▶ [Given instruction]
Please convert the records into a JSON list of strings, one string per line, leaving out blank lines. Begin at the line containing "Where should I click to: Select График" and stop after the line containing "pos(467,1057)".

** BEGIN **

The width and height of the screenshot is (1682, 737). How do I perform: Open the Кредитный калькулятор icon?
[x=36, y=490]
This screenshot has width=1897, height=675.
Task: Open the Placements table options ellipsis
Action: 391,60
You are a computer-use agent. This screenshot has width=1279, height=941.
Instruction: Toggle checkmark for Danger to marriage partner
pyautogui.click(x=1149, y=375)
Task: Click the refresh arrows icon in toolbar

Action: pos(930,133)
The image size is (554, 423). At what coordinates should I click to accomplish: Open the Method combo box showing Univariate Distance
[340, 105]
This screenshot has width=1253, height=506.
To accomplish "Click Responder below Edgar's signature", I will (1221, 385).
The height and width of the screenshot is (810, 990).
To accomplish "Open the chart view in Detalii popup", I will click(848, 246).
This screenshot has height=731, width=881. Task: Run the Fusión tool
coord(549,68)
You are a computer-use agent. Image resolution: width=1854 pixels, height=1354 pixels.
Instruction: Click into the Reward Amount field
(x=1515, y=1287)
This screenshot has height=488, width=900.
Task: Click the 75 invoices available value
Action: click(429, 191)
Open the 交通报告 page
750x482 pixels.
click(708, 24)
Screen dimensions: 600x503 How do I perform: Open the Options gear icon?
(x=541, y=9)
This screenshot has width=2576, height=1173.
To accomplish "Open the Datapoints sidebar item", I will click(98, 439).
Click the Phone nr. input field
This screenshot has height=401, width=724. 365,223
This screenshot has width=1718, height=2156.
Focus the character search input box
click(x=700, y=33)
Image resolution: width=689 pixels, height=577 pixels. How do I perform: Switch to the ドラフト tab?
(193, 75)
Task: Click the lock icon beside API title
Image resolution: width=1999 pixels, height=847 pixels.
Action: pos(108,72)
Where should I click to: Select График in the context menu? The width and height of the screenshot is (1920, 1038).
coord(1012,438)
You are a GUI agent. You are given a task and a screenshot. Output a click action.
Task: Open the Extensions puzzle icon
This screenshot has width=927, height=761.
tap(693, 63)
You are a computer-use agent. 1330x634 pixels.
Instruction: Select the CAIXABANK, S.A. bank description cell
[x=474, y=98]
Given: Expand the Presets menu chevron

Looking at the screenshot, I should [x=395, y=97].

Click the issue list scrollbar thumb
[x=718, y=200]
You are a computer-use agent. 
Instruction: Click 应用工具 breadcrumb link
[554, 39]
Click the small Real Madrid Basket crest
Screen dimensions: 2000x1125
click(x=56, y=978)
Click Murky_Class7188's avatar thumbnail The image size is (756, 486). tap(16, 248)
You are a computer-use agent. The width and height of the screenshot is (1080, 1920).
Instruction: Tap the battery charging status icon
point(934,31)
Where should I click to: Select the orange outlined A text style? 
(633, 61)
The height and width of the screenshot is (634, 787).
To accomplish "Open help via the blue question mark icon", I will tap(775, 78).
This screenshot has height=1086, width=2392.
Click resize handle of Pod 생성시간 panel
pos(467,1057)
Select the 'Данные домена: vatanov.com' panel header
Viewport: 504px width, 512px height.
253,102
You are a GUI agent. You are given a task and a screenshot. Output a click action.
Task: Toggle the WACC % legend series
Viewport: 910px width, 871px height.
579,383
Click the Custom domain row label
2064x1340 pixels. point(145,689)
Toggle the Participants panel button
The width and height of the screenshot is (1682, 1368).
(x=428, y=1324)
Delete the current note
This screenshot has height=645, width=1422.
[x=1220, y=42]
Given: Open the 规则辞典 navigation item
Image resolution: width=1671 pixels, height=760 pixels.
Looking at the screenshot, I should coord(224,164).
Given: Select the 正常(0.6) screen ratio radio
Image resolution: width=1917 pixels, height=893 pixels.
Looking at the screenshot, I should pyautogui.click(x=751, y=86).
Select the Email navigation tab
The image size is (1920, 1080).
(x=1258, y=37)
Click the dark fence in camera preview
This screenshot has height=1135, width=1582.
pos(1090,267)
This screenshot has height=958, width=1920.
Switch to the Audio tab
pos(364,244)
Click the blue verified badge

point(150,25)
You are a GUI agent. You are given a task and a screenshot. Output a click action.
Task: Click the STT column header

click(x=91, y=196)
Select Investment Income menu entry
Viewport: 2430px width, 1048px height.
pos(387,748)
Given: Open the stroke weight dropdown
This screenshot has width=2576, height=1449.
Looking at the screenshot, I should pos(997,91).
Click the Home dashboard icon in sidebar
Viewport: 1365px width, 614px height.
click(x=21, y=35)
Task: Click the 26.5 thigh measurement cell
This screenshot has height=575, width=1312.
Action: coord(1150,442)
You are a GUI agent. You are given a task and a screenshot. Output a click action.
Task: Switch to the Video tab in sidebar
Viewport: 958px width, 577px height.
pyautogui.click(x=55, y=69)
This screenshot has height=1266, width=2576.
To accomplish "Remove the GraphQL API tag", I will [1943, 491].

** END **

▶ [Answer to the problem]
[
  "Where should I click to: Select График in the context menu? The width and height of the screenshot is (1920, 1038).",
  "coord(1012,438)",
  "You are a GUI agent. You are given a task and a screenshot. Output a click action.",
  "Task: Open the Extensions puzzle icon",
  "This screenshot has width=927, height=761.",
  "tap(693, 63)",
  "You are a computer-use agent. 1330x634 pixels.",
  "Instruction: Select the CAIXABANK, S.A. bank description cell",
  "[x=474, y=98]",
  "Given: Expand the Presets menu chevron",
  "Looking at the screenshot, I should [x=395, y=97].",
  "Click the issue list scrollbar thumb",
  "[x=718, y=200]",
  "You are a computer-use agent. ",
  "Instruction: Click 应用工具 breadcrumb link",
  "[554, 39]",
  "Click the small Real Madrid Basket crest",
  "Screen dimensions: 2000x1125",
  "click(x=56, y=978)",
  "Click Murky_Class7188's avatar thumbnail The image size is (756, 486). tap(16, 248)",
  "You are a computer-use agent. The width and height of the screenshot is (1080, 1920).",
  "Instruction: Tap the battery charging status icon",
  "point(934,31)",
  "Where should I click to: Select the orange outlined A text style? ",
  "(633, 61)",
  "The height and width of the screenshot is (634, 787).",
  "To accomplish \"Open help via the blue question mark icon\", I will tap(775, 78).",
  "This screenshot has height=1086, width=2392.",
  "Click resize handle of Pod 생성시간 panel",
  "pos(467,1057)"
]